[Data in this exercise Boundary: Start]

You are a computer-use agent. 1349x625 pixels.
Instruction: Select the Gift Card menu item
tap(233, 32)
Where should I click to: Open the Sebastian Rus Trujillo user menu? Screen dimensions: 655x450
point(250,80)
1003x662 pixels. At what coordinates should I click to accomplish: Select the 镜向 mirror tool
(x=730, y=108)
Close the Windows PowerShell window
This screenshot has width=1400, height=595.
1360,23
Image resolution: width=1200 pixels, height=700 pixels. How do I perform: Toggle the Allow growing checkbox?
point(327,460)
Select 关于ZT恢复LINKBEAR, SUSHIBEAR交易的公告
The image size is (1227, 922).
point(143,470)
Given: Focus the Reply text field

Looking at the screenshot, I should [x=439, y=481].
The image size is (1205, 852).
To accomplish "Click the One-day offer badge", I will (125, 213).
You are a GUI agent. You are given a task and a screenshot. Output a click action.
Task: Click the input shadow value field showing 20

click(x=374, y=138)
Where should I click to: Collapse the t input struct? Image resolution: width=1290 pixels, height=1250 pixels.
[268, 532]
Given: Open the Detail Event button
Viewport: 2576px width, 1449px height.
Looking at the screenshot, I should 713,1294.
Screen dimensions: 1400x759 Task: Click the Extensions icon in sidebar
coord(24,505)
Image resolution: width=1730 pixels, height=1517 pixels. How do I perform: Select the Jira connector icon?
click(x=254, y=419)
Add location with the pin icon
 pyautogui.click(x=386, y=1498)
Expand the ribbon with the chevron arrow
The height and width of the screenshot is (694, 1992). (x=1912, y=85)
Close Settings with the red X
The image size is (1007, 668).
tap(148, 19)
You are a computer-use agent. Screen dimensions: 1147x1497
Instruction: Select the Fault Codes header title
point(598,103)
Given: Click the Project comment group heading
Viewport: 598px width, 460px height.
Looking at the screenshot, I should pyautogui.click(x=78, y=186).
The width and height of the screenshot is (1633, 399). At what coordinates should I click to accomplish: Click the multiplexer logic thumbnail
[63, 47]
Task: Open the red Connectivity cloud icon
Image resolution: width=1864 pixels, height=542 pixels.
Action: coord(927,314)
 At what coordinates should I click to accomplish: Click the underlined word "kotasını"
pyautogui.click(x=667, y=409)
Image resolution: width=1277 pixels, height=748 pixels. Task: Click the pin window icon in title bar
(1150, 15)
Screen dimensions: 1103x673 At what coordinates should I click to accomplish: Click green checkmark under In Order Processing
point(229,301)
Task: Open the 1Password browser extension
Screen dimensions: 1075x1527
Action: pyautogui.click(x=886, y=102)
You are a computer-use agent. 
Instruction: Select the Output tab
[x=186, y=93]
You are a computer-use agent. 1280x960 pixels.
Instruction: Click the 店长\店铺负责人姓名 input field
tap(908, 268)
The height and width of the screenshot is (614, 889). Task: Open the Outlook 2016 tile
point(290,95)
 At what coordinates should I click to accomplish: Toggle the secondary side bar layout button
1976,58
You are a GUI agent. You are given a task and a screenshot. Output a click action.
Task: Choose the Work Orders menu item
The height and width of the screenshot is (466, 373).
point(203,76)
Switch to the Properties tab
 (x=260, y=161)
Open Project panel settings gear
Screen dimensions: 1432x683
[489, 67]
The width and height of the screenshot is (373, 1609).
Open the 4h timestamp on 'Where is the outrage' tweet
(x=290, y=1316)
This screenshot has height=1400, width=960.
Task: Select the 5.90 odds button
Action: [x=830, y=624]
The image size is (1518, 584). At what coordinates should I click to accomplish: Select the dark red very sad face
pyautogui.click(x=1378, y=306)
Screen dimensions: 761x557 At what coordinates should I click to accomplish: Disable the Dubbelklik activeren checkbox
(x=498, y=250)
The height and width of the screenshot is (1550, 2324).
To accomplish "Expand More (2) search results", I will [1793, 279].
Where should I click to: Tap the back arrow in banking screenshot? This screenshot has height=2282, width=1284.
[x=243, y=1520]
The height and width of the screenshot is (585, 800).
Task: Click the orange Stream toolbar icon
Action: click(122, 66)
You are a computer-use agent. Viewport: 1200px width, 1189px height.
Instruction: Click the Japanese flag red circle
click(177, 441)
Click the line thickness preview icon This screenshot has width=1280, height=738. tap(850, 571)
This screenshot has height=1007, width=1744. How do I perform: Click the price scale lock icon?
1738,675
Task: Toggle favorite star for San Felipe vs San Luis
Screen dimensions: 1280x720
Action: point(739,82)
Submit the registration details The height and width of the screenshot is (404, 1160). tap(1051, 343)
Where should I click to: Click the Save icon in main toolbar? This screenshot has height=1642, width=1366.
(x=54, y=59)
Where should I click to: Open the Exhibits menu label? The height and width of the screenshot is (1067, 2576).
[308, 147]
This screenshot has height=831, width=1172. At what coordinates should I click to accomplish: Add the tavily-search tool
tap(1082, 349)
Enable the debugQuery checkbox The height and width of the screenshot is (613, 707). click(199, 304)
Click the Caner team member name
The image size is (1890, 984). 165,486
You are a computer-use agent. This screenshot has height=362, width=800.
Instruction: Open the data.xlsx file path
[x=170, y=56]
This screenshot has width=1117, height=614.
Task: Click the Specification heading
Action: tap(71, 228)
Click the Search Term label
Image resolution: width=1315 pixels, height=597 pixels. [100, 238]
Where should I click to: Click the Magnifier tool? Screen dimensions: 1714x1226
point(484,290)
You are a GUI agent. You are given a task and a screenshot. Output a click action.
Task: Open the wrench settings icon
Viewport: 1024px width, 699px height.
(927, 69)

[Data in this exercise Boundary: End]

■ To do:
Word-for-word copies of all the records are required.

■ Exercise answer:
You are a computer-use agent. 1349x625 pixels.
Instruction: Select the Gift Card menu item
tap(233, 32)
Where should I click to: Open the Sebastian Rus Trujillo user menu? Screen dimensions: 655x450
point(250,80)
1003x662 pixels. At what coordinates should I click to accomplish: Select the 镜向 mirror tool
(x=730, y=108)
Close the Windows PowerShell window
This screenshot has width=1400, height=595.
1360,23
Image resolution: width=1200 pixels, height=700 pixels. How do I perform: Toggle the Allow growing checkbox?
point(327,460)
Select 关于ZT恢复LINKBEAR, SUSHIBEAR交易的公告
The image size is (1227, 922).
point(143,470)
Given: Focus the Reply text field

Looking at the screenshot, I should [x=439, y=481].
The image size is (1205, 852).
To accomplish "Click the One-day offer badge", I will (125, 213).
You are a GUI agent. You are given a task and a screenshot. Output a click action.
Task: Click the input shadow value field showing 20

click(x=374, y=138)
Where should I click to: Collapse the t input struct? Image resolution: width=1290 pixels, height=1250 pixels.
[268, 532]
Given: Open the Detail Event button
Viewport: 2576px width, 1449px height.
Looking at the screenshot, I should 713,1294.
Screen dimensions: 1400x759 Task: Click the Extensions icon in sidebar
coord(24,505)
Image resolution: width=1730 pixels, height=1517 pixels. How do I perform: Select the Jira connector icon?
click(x=254, y=419)
Add location with the pin icon
 pyautogui.click(x=386, y=1498)
Expand the ribbon with the chevron arrow
The height and width of the screenshot is (694, 1992). (x=1912, y=85)
Close Settings with the red X
The image size is (1007, 668).
tap(148, 19)
You are a computer-use agent. Screen dimensions: 1147x1497
Instruction: Select the Fault Codes header title
point(598,103)
Given: Click the Project comment group heading
Viewport: 598px width, 460px height.
Looking at the screenshot, I should pyautogui.click(x=78, y=186).
The width and height of the screenshot is (1633, 399). At what coordinates should I click to accomplish: Click the multiplexer logic thumbnail
[63, 47]
Task: Open the red Connectivity cloud icon
Image resolution: width=1864 pixels, height=542 pixels.
Action: coord(927,314)
 At what coordinates should I click to accomplish: Click the underlined word "kotasını"
pyautogui.click(x=667, y=409)
Image resolution: width=1277 pixels, height=748 pixels. Task: Click the pin window icon in title bar
(1150, 15)
Screen dimensions: 1103x673 At what coordinates should I click to accomplish: Click green checkmark under In Order Processing
point(229,301)
Task: Open the 1Password browser extension
Screen dimensions: 1075x1527
Action: pyautogui.click(x=886, y=102)
You are a computer-use agent. 
Instruction: Select the Output tab
[x=186, y=93]
You are a computer-use agent. 1280x960 pixels.
Instruction: Click the 店长\店铺负责人姓名 input field
tap(908, 268)
The height and width of the screenshot is (614, 889). Task: Open the Outlook 2016 tile
point(290,95)
 At what coordinates should I click to accomplish: Toggle the secondary side bar layout button
1976,58
You are a GUI agent. You are given a task and a screenshot. Output a click action.
Task: Choose the Work Orders menu item
The height and width of the screenshot is (466, 373).
point(203,76)
Switch to the Properties tab
 (x=260, y=161)
Open Project panel settings gear
Screen dimensions: 1432x683
[489, 67]
The width and height of the screenshot is (373, 1609).
Open the 4h timestamp on 'Where is the outrage' tweet
(x=290, y=1316)
This screenshot has height=1400, width=960.
Task: Select the 5.90 odds button
Action: [x=830, y=624]
The image size is (1518, 584). At what coordinates should I click to accomplish: Select the dark red very sad face
pyautogui.click(x=1378, y=306)
Screen dimensions: 761x557 At what coordinates should I click to accomplish: Disable the Dubbelklik activeren checkbox
(x=498, y=250)
The height and width of the screenshot is (1550, 2324).
To accomplish "Expand More (2) search results", I will [1793, 279].
Where should I click to: Tap the back arrow in banking screenshot? This screenshot has height=2282, width=1284.
[x=243, y=1520]
The height and width of the screenshot is (585, 800).
Task: Click the orange Stream toolbar icon
Action: click(122, 66)
You are a computer-use agent. Viewport: 1200px width, 1189px height.
Instruction: Click the Japanese flag red circle
click(177, 441)
Click the line thickness preview icon This screenshot has width=1280, height=738. tap(850, 571)
This screenshot has height=1007, width=1744. How do I perform: Click the price scale lock icon?
1738,675
Task: Toggle favorite star for San Felipe vs San Luis
Screen dimensions: 1280x720
Action: point(739,82)
Submit the registration details The height and width of the screenshot is (404, 1160). tap(1051, 343)
Where should I click to: Click the Save icon in main toolbar? This screenshot has height=1642, width=1366.
(x=54, y=59)
Where should I click to: Open the Exhibits menu label? The height and width of the screenshot is (1067, 2576).
[308, 147]
This screenshot has height=831, width=1172. At what coordinates should I click to accomplish: Add the tavily-search tool
tap(1082, 349)
Enable the debugQuery checkbox The height and width of the screenshot is (613, 707). click(199, 304)
Click the Caner team member name
The image size is (1890, 984). 165,486
You are a computer-use agent. This screenshot has height=362, width=800.
Instruction: Open the data.xlsx file path
[x=170, y=56]
This screenshot has width=1117, height=614.
Task: Click the Specification heading
Action: tap(71, 228)
Click the Search Term label
Image resolution: width=1315 pixels, height=597 pixels. [100, 238]
Where should I click to: Click the Magnifier tool? Screen dimensions: 1714x1226
point(484,290)
You are a GUI agent. You are given a task and a screenshot. Output a click action.
Task: Open the wrench settings icon
Viewport: 1024px width, 699px height.
(927, 69)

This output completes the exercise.